Horowitz and his new book, The Professors: The 101 Most Dangerous Academics in America, have been given the royal treatment on Fox’s Hannity and Colmes and Pat Robertson’s 700 Club. And according to the “Footnote…” article referred to above, The American Council of Trustees and Alumni (founded by Lynne Cheney, the wife of the Vice President) “just issued a report on ‘How Many Ward Churchills?,’ proclaiming that ‘professors are using their classrooms to push political agendas.’ ACTA’s alleged proof that Ward Churchills are ‘common’ on college campuses is a survey of course catalogs and syllabi, objecting to classes that mention social justice, sex, or race.” This University of Colorado committee report will send a chill not just through academia, but through society. It will embolden the Horowitzians and their campus brownshirts to step up their hounding and harassing of progressive and radical scholars whose voices need to be heard within, and beyond, the universities.
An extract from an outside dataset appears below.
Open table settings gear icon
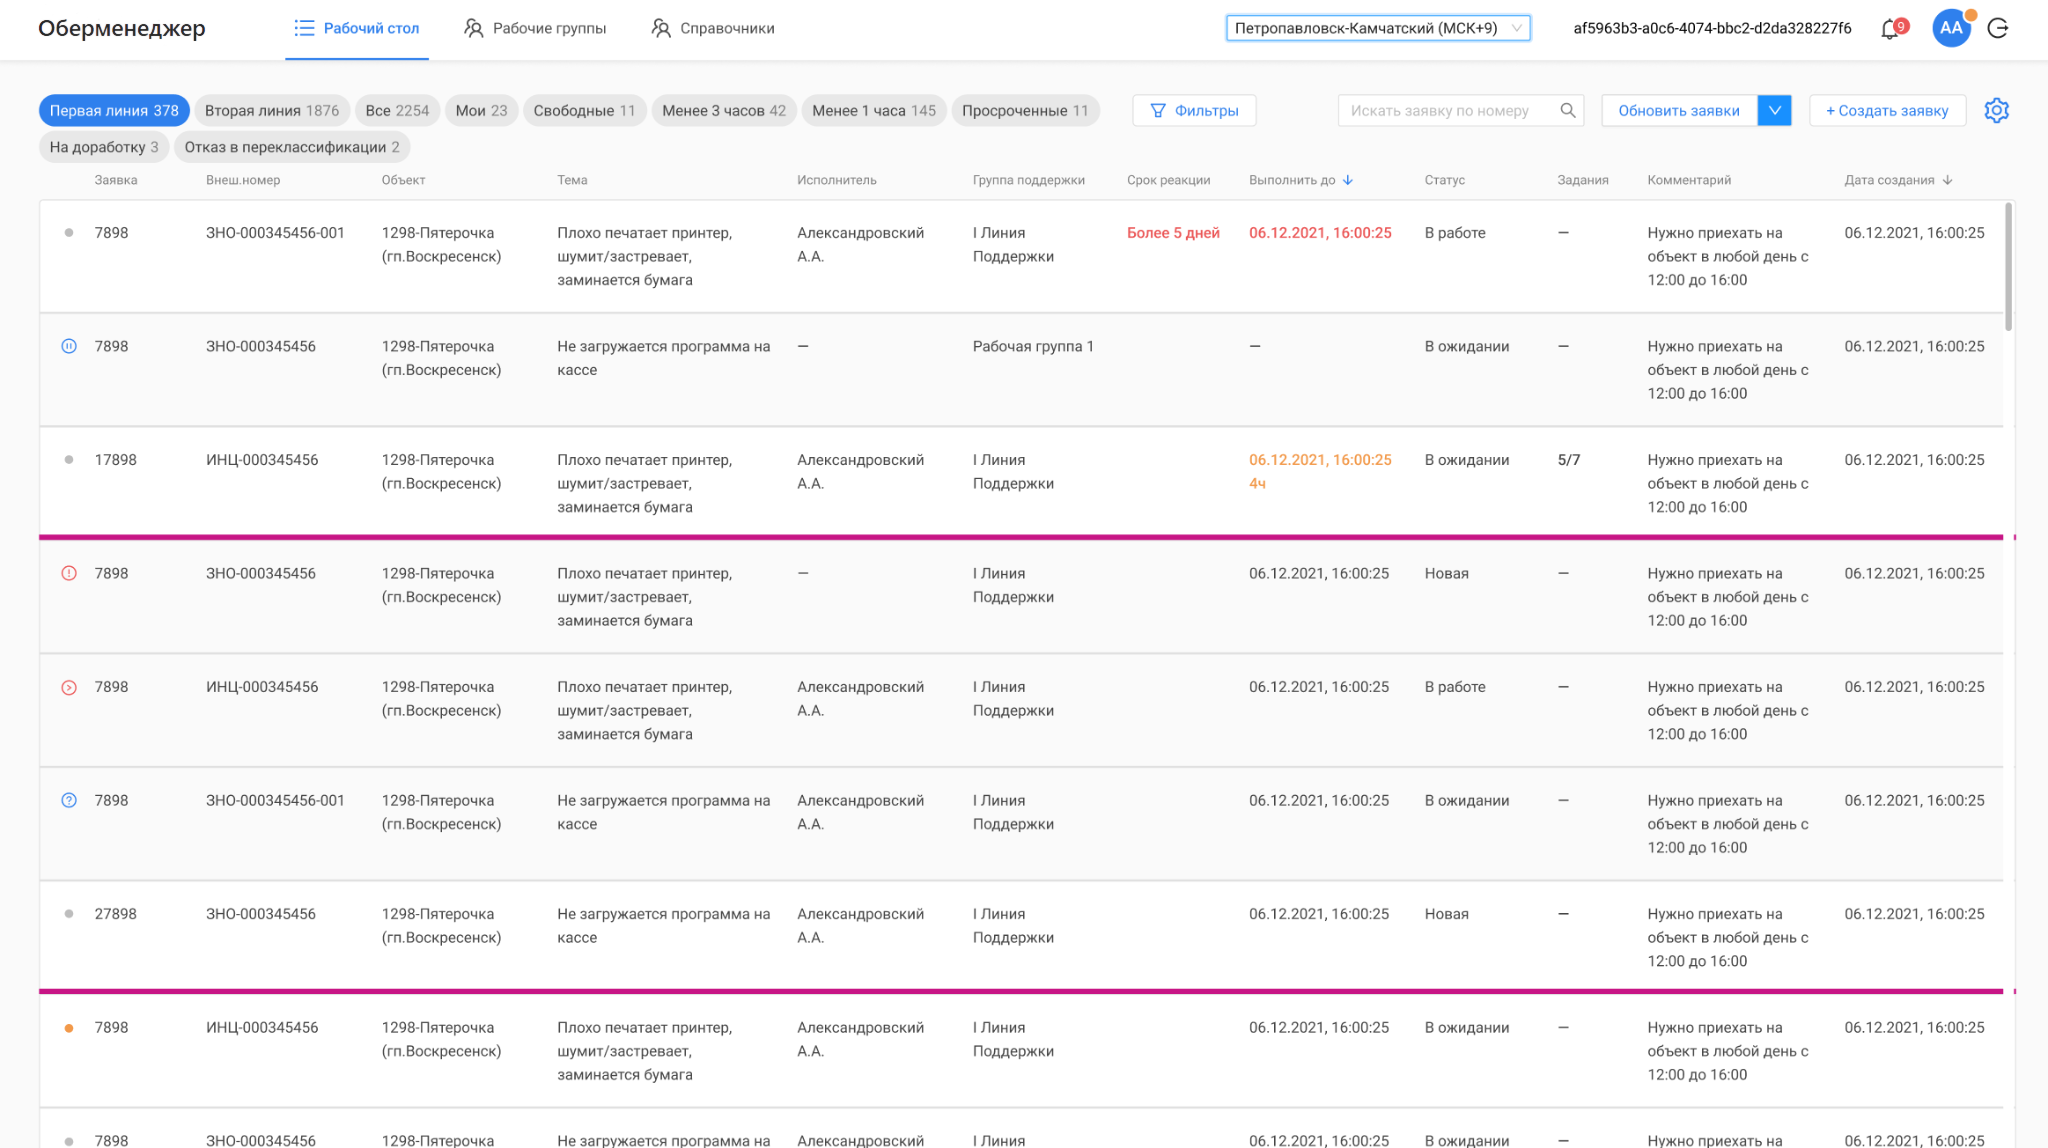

With so much at stake, attacks like this one on Ward Churchill cannot be allowed to stand. The “Open Letter” proposed a template resolution to be taken up by faculty groups around the country, which said:

“Resolved, that the attempt, escalated by government authority, to fire Ward Churchill and the trial by media which he is undergoing amount to a serious assault on dissent, critical inquiry, and academic freedom, and a heightening of the repressive atmosphere in American society overall. This attack is intolerable and must stop now. The precedents already set in this case—that a professor can be publicly pilloried and threatened with dismissal for what he writes—must not be allowed to stand. The University of Colorado Board of Regents must drop any effort to fire Churchill, cease its spurious investigation into his body of work and repudiate its actions up to now; and all colleges and universities must reaffirm, in word and deed, their commitment to defend critical thinking.”